Pawn Shops

Pawn Shop
A pawn shop is an online or storefront business that offers small-dollar loans. Borrowers pledge personal property as collateral that the pawn shop holds and sells if the loan isn’t repaid. Pawn shops are often associated with predatory lending practices.

How does a Pawn Shop work?

The primary service that pawn shops offer is small-dollar loans. They also buy and sell used items, but the core of a pawn shop’s business is loans.1

To obtain a loan from a pawn shop, a borrower pledges personal property as collateral. The pawn shop appraises the property and provides a loan based on its value. Until the loan amount—as well as interest and fees—is repaid, the shop holds the property. If the borrower doesn’t repay the loan, the shop sells the property and keeps the profits.

Pawn shop loans are a type of no credit check loan. The collateral ensures that the pawnbroker will be compensated for any losses if the borrower defaults, so pawn shops don’t conduct credit checks. While pawn shop loans might be appealing to borrowers with bad credit, they come with the very real risk that borrowers will lose their collateral.
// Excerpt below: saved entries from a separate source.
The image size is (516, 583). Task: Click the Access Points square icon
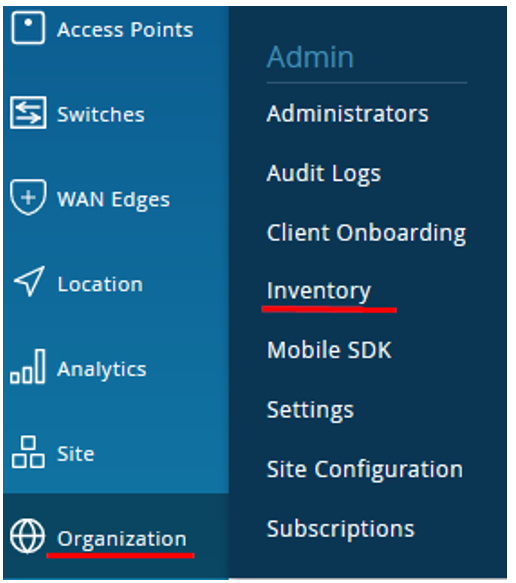click(x=28, y=28)
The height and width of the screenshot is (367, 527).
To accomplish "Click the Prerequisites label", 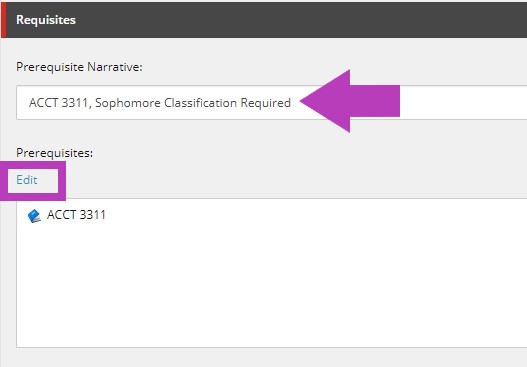I will pos(54,153).
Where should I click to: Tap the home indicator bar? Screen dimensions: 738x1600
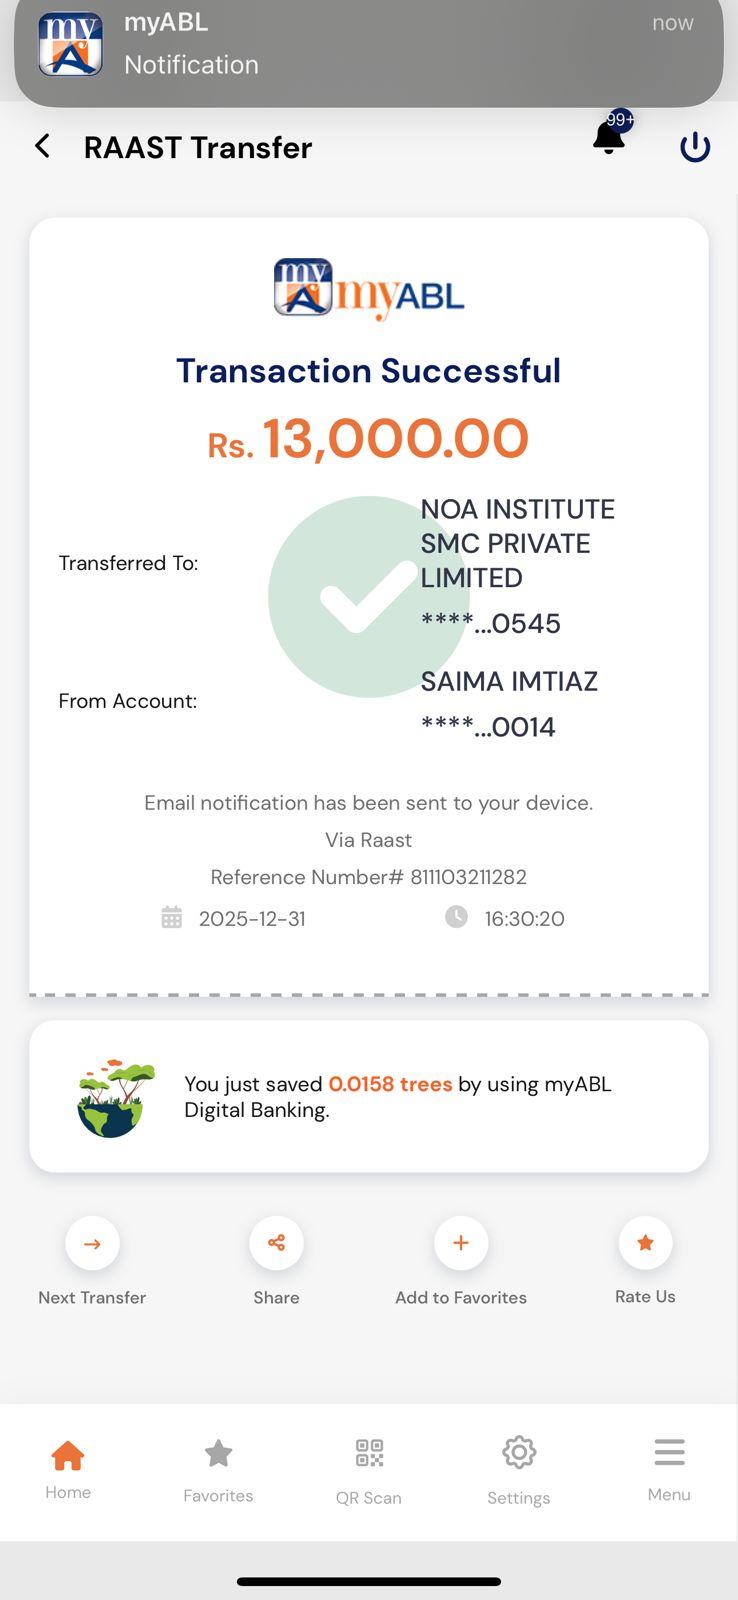click(x=369, y=1581)
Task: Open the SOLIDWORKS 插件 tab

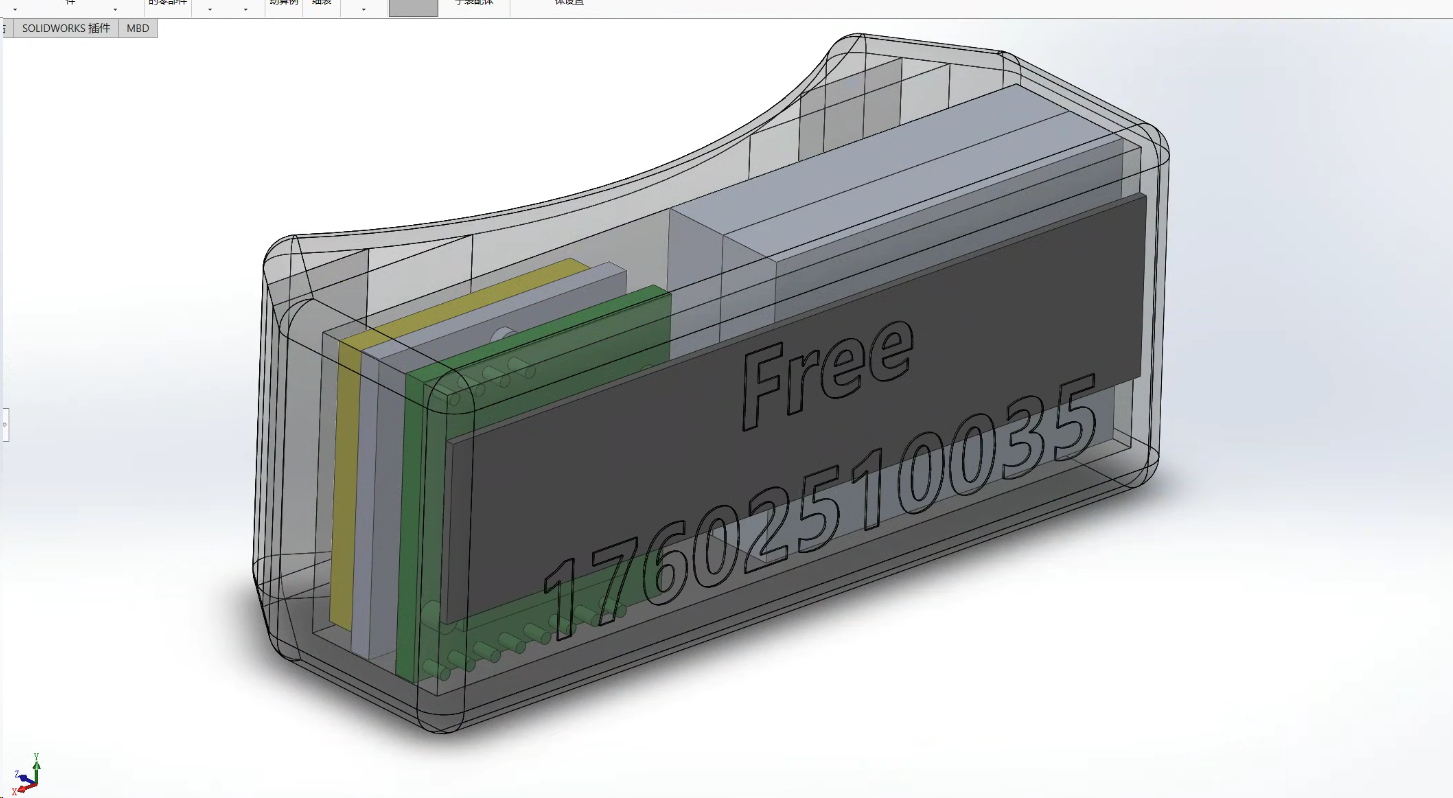Action: (66, 28)
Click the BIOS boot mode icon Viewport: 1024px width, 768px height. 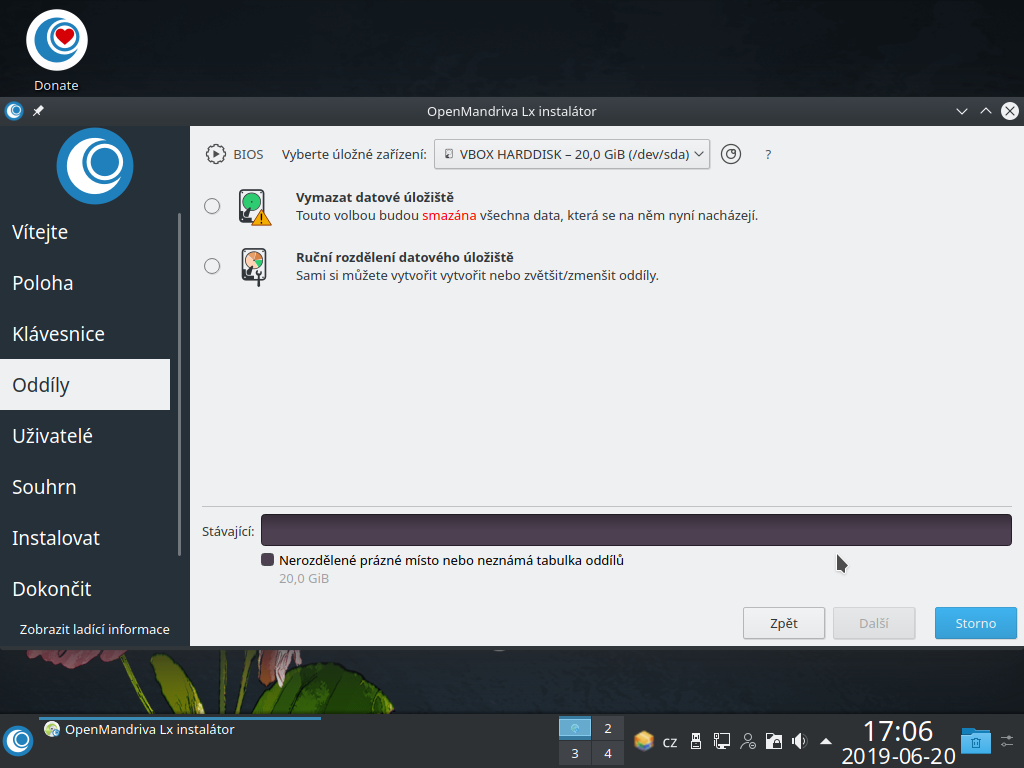tap(215, 154)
What items do Pawn Shops accept as collateral?

Typically, pawnbrokers look for collateral that will sell quickly and is easy to hold. Some common items that pawn shops accept as collateral are gold jewelry, tools, and electronics.
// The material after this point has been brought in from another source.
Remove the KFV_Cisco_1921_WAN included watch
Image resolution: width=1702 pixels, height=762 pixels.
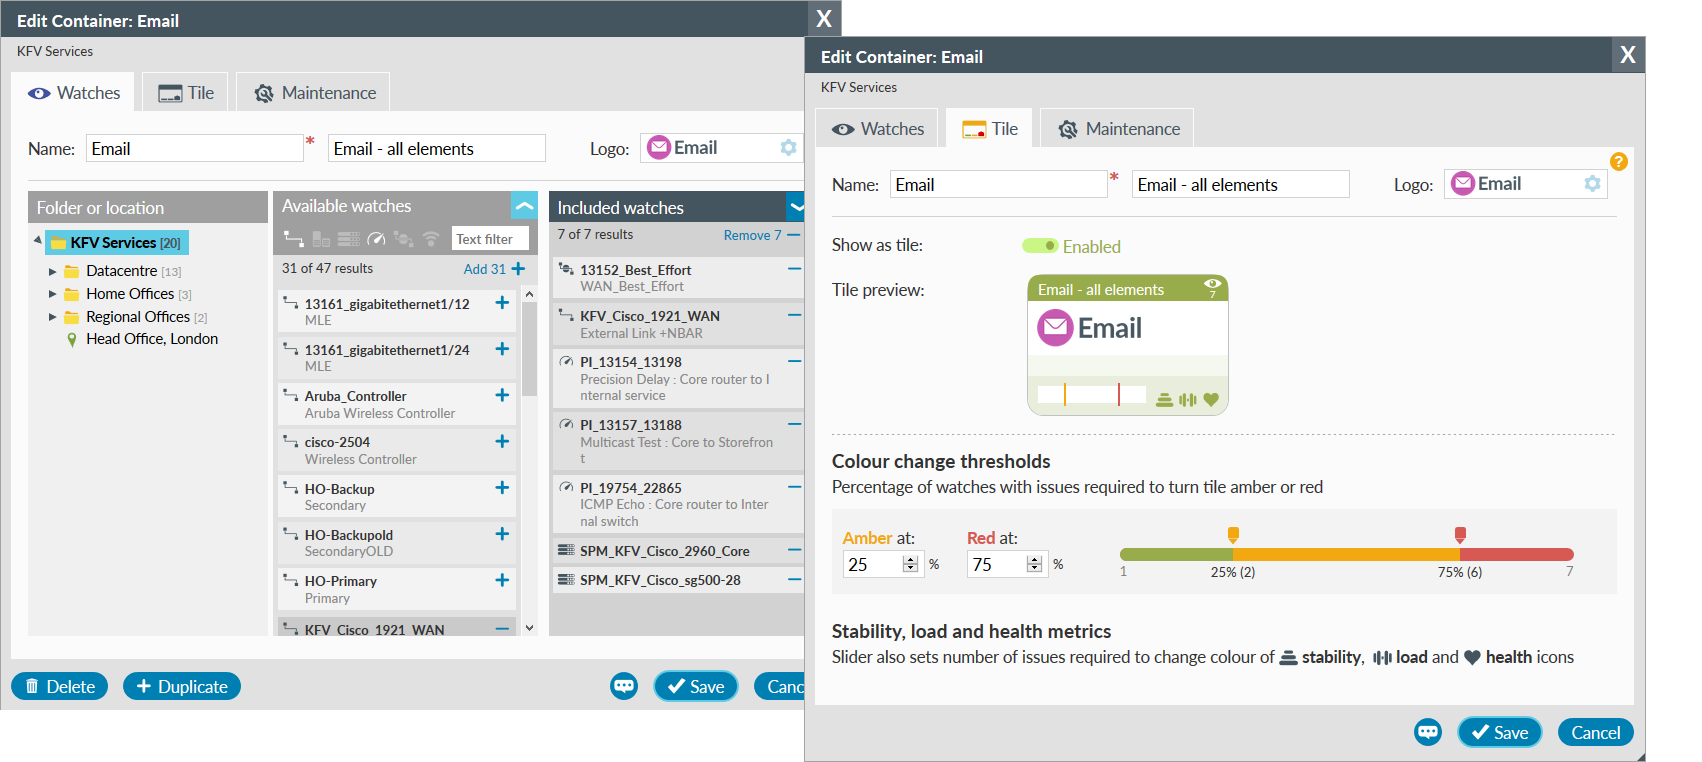[x=794, y=315]
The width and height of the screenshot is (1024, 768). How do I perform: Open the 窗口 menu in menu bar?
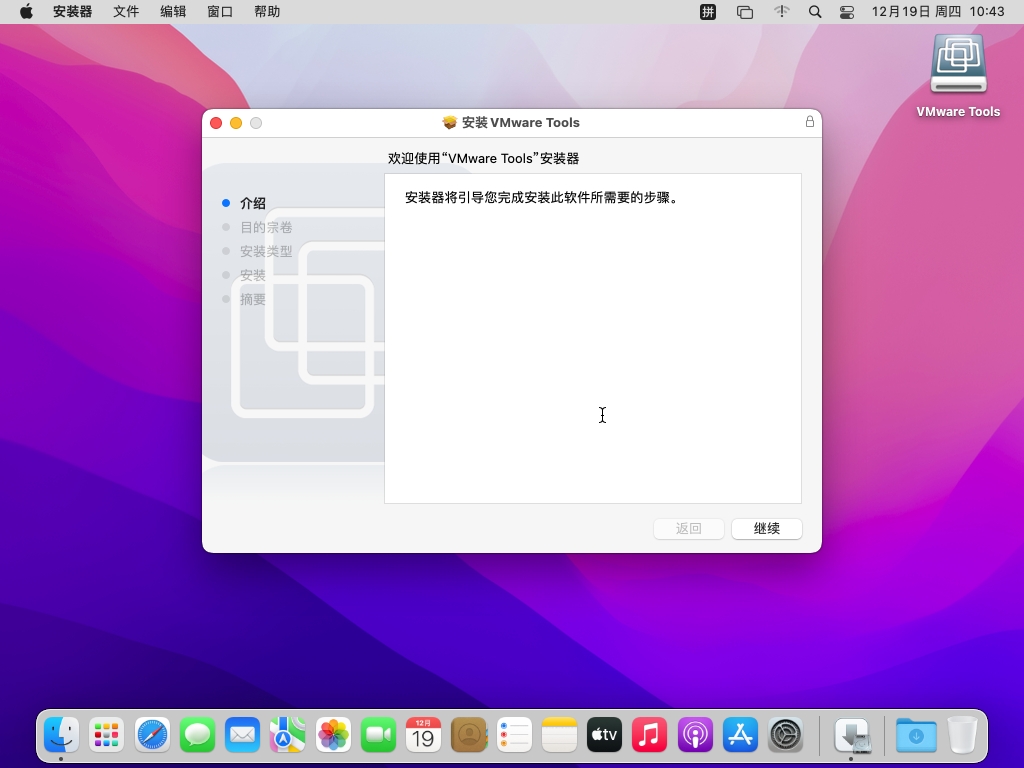220,12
Pawn shops are under no obligation to accept the collateral that a borrower offers. If the item is unlikely to sell, a pawn shop may reject it and ask that the borrower pledge a different item.
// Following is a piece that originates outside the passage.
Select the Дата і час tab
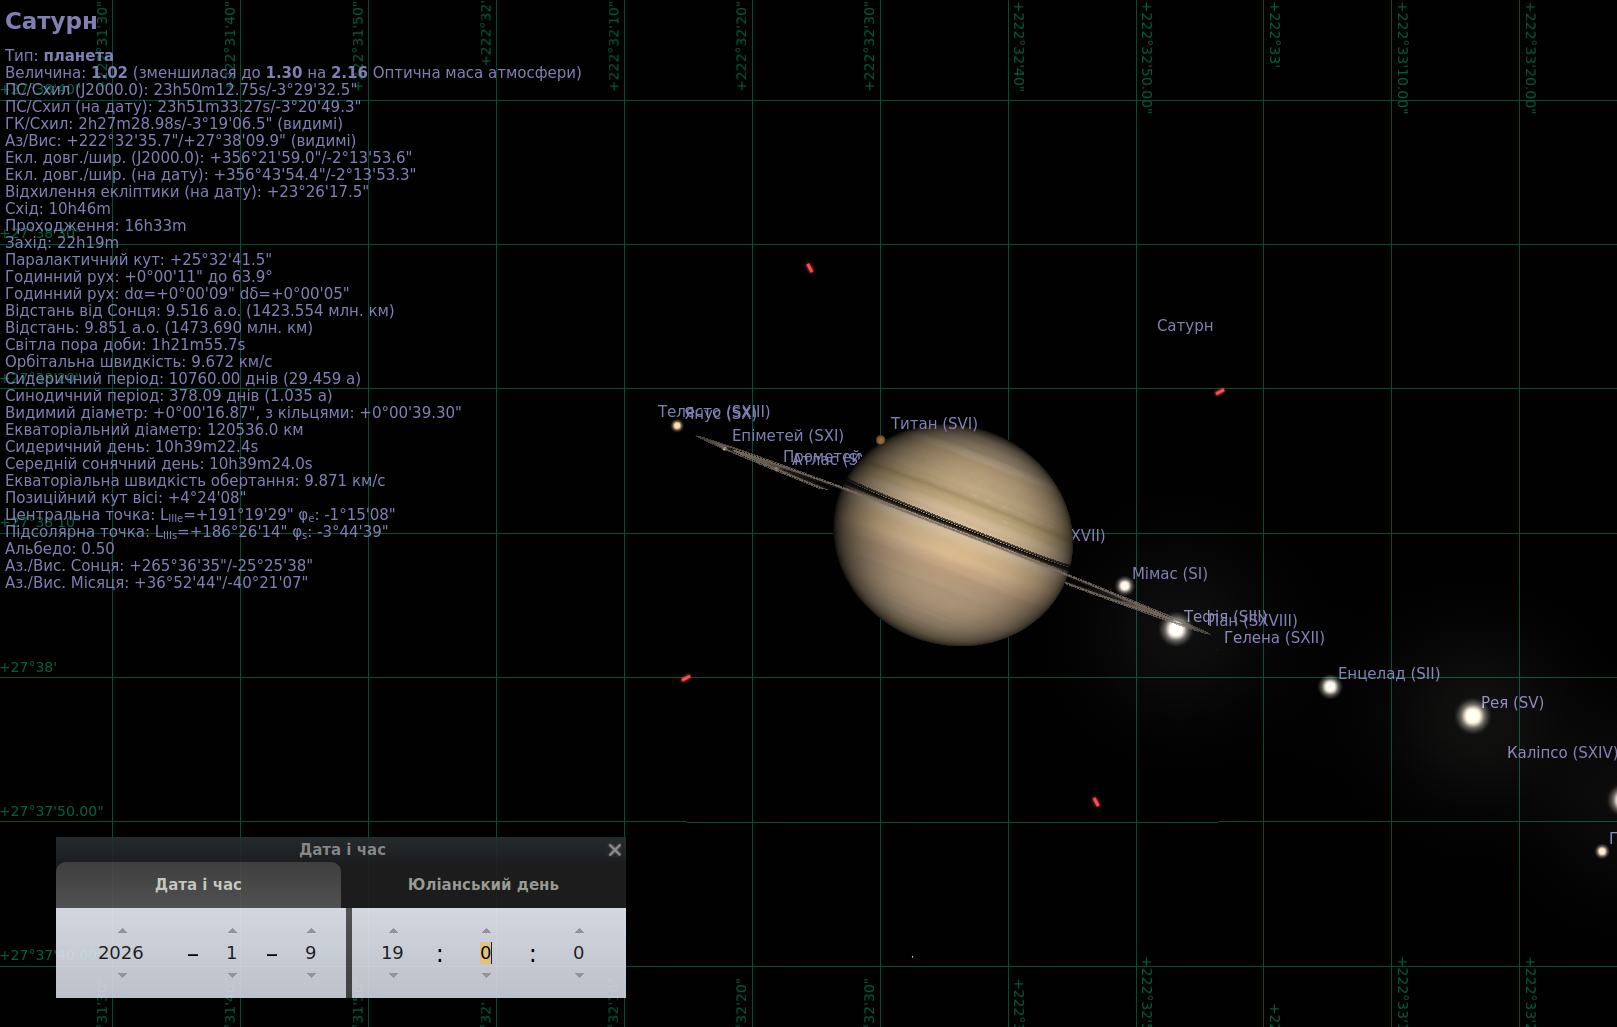The height and width of the screenshot is (1027, 1617). pyautogui.click(x=198, y=885)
How much money can I get from a Pawn Shop?

The loan amount that a pawn shop offers is based on the value of the collateral that a borrower offers. The pawnbroker will appraise the item based on its condition and how much the shop will likely receive if it’s sold. When determining a loan amount, a pawn shop may take into consideration other factors like what items the shop has in its inventory. (If the pawn shop has lots of bikes, for instance, it will offer less to a borrower who uses a bike as collateral.)2 The maximum amount that pawn shops can loan to borrowers is governed by state laws.

How much interest do Pawn Shops charge on loans?

Interest rates vary from pawn shop to pawn shop, but it is not uncommon for them to charge as much as 25 percent monthly interest. (That’s equivalent to an annual interest rate, or APR, of 300 percent.) In addition to interest, most pawn shops also frequently add fees—such as ticket fees and storage fees—to loans they provide.3

What laws and regulations apply to Pawn Shops?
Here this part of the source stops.